The Great Amiga Reboot
Summer is traditionally a slow season in the computer business, but as far as the Amiga is concerned, this summer has been anything but slow. The first production units of the Sidecar and the Amiga 500 were arriving in stores just as Commodore was preparing to show off the new line at the Spring COMDEX (COMputer Dealers EXposition) in Atlanta. Prior to the show, Commodore held a national sales meeting which was attended by more than 200 Amiga dealers. Though the main purpose of the meeting was to give dealers an opportunity to meet the new management team, a couple of substantive items were discussed.
Selling The New Amigas
Commodore execs pledged that they'd finally do some advertising of the Amiga. They also pledged that the Amiga 500 wouldn't be sold in mass market outlets like K mart. This was a surprise, since it was rumored that one of the reasons Irving Gould ousted Tom Rattigan from the top spot was that Gould wanted to market the 500 like the 64, and Rattigan disagreed. But Gould made it clear that the new management team's mission is to try and duplicate Commodore's success in Europe, here in the U.S. The plan apparently includes emulating the marketing methods used in Europe, where Commodore is seen as a manufacturer of serious business machines. Finally, plans were confirmed for some promotional offers. One of these is a repeat of the old "buy two, get one free" offer, which was used so successfully in the days of the Commodore PET. Under this plan, schools get one free Amiga system for every two they purchase. Commodore also confirmed that a trade-in program will be offered to current model 1000 owners who want to move up to the 2000. The plan allows for the purchase of a 2000 for $1,000 with a trade-in of a 256K one-drive Amiga system.

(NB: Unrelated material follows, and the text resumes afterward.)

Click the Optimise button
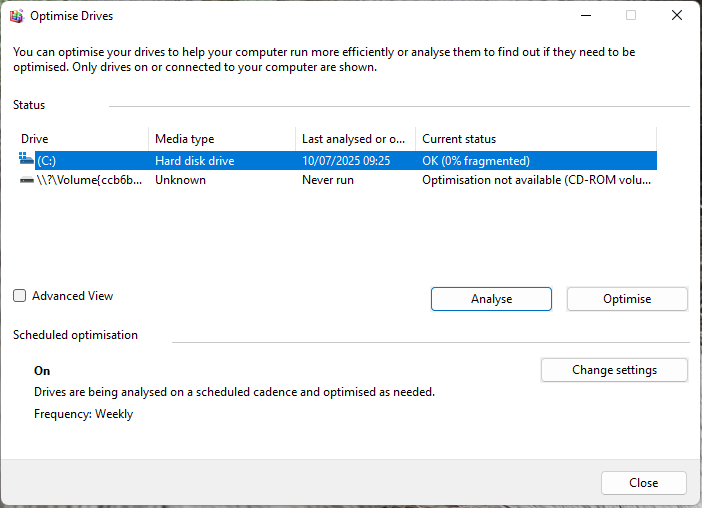Viewport: 702px width, 508px height. tap(627, 299)

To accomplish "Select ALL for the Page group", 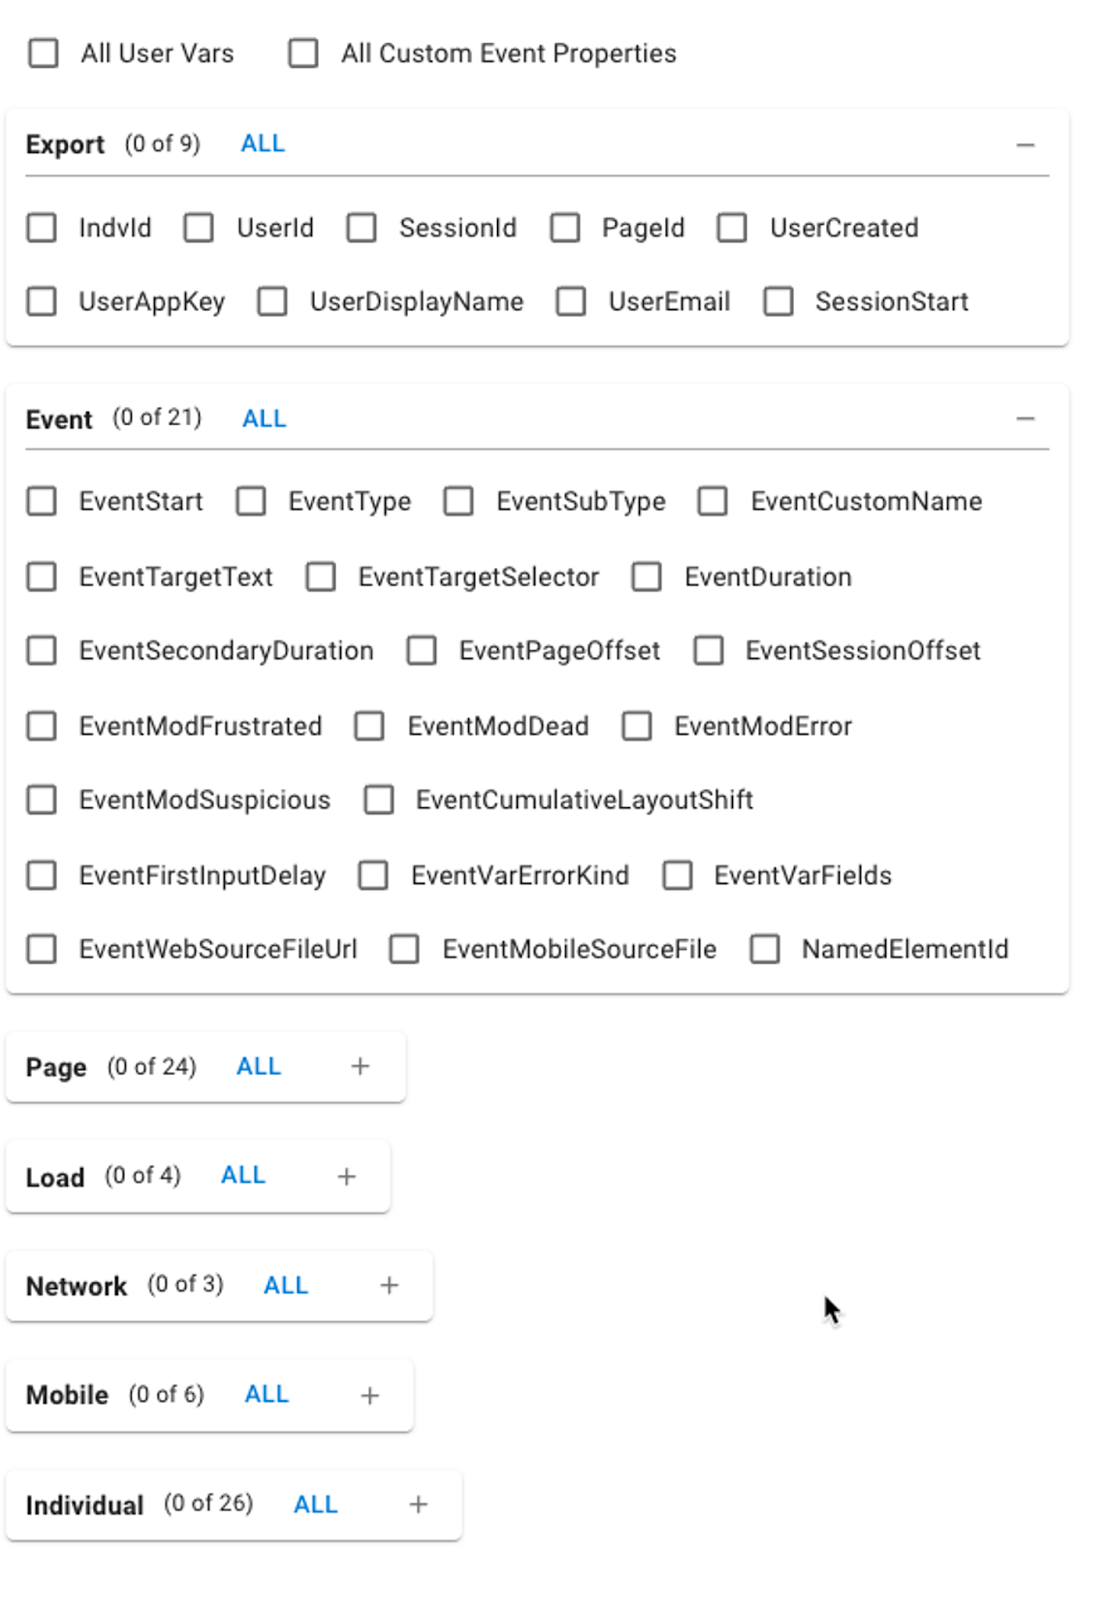I will click(x=258, y=1067).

Meanwhile, back at the show, Commodore hosted a large and active booth on the show floor. About three dozen Amiga 2000s were set up, along with a few 500s and PC compatibles. And dozens of third-party developers were on hand to demonstrate their hardware and software on the new machines. Among the most interesting developments were new video products. The Amiga genlock interface, which Commodore introduced recently, represented a first step towards realizing the Amiga's potential as a "desktop video" machine that can be used to add fancy titles and special effects to videotape recordings. But Commodore's genlock unit, though the least expensive interface of its kind, doesn't produce a clean enough signal for broadcast, or even some commercial applications. That's why it was particularly encouraging to see third parties developing high-quality genlock interfaces for the Amiga.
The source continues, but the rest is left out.